What's going on with you that soured you on the professional money management business and why do you prefer just to run your own money at this point?

Jesse:              That's a great question really what's most rewarding for me has been educating people. I think this is-- they say may you live in interesting times, we live in some fascinating times and for me it's been very valuable to just share my thoughts with people who are looking for a different answer, something that they don't hear on CNBC. I really think right now this passive propaganda is so strong and there are people out there that want to hear something different.

So, for me it's been trying to just educate people. I think with running money and raising money and these types of things there's so much more that goes into it besides just doing the research and the investment side of it.

A lot of people ask me about starting businesses in these types of things and one of my favorite books in that regard is that E Myth, the entrepreneur myth and Just because you like baking doesn't mean you should open a bakery and so I'm not a fan of the business side of Wall Street and so that's why I focus on the parts of it that I love which is the research and investing and then just sharing my ideas.

Erik:                Well and you've been incredibly generous doing that, The Felder Report is a great newsletter. I believe you've also just launched a podcast of your own. So please tell us tell our listeners where they can find out more about your work, The Felder Report what's in the podcast and what's available.
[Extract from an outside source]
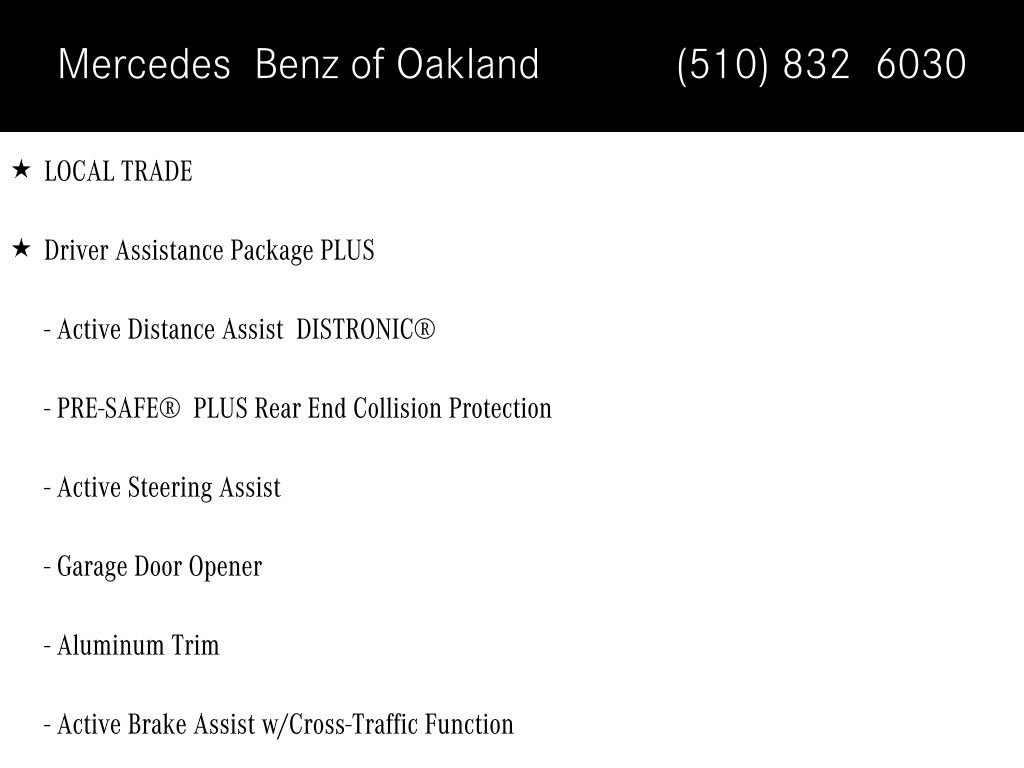The height and width of the screenshot is (768, 1024).
Task: Click the registered symbol after DISTRONIC
Action: (424, 330)
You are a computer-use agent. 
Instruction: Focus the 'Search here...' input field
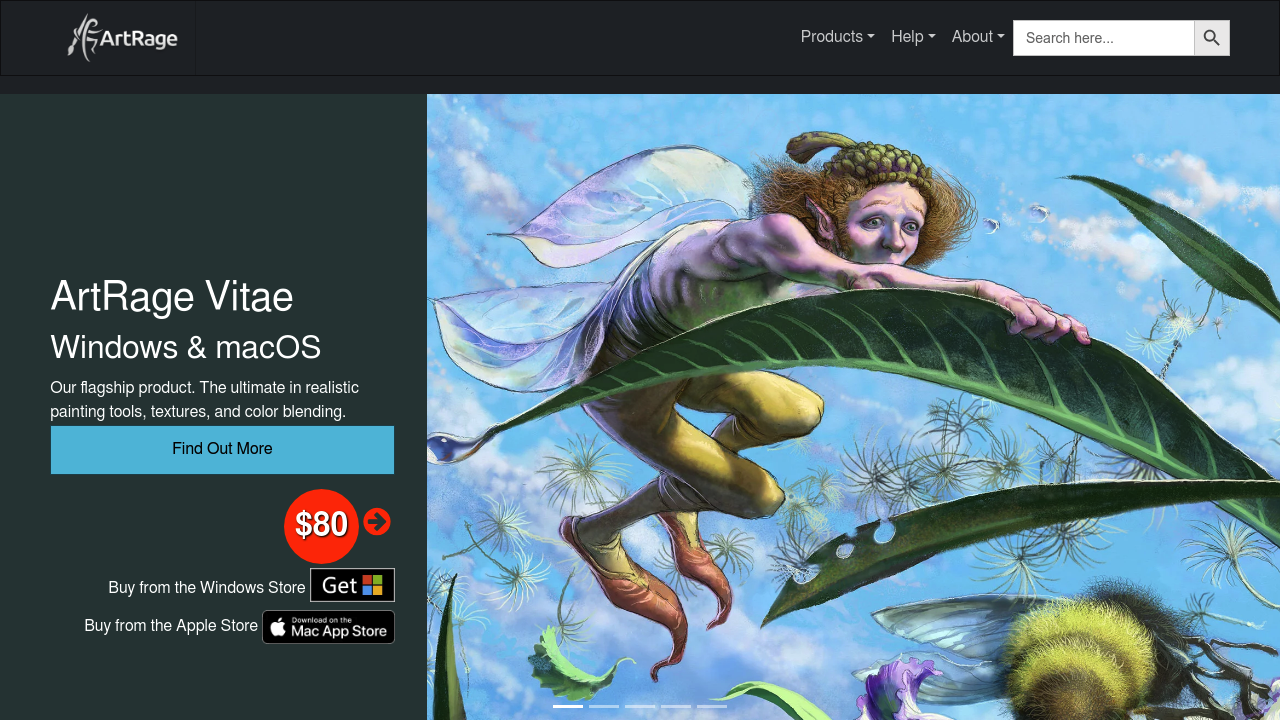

Jesse:              thefelderreport.com is a blog that I've been writing since 2005 and yeah I just recently started a podcast I was inspired by Macro Voices among a couple others to really do it myself and there's just a number of people that I talked to that I consider super investors. People who have really inspired my process over the years and I said shoot why don't I just record some of these conversations I'm having with these guys and put it up as a podcast.

So I interviewed Eric [indiscernible00:36:35] small cap manager who doubled the return of the Russell 2000 over the past 20 years or something. Interviewed Bill Fleckenstein he’s a friend of mine and we had a just a fascinating conversation and the newest one coming out is I finally got to interview my friend Todd Harrison who ran Minyanville, Cramer Berkowitz hedge fund and we talked about his new venture in cannabis wellness space.

So, there's so much fascinating stuff going on out there and I think I'm in a privileged position to be able to talk to some of these guys and share their wisdom with my audience so that's what it's about .

Erik:                So thefelderreport.com is the place to look for the blog I assume the podcast are at the same URL?

Jesse:              Yes thefelderreport.com/podcast.

Erik:                Fantastic final question because all of our listeners I know have been wondering this, dude what is with the picture on Twitter? Is that you, are you at the top of Mount Everest ,what's going on there?

Jesse:              Yeah the beard, so I think it was late 2014 actually September 2014 market had gone straight up through 13 and14 and I said, I tweeted, I said I'm not shaving until we get a 10% correction because we hadn't had a 10% correction in like five years or something, maybe not that long, three and a half or something and the market probably went down 9.8% in September of 2014 and people were tell me just round up, round it up to ten and shave.

I said no, it’s not ten it doesn't count and so I didn't shave for 11 months and until the August 2015 sell off when finally we had our first 10% correction in four or five years or something and so that's finally when I went and shave the beard off, but yeah the beard got pretty epic there for about 11 months.

Erik:                Well finally we have unearthed a story that I know many people on Twitter have been wondering about for years.

So I can't thank you enough Jesse for a fantastic interview. Patrick Ceresna and I will be back as Macro Voices continues right here at macrovoices.com.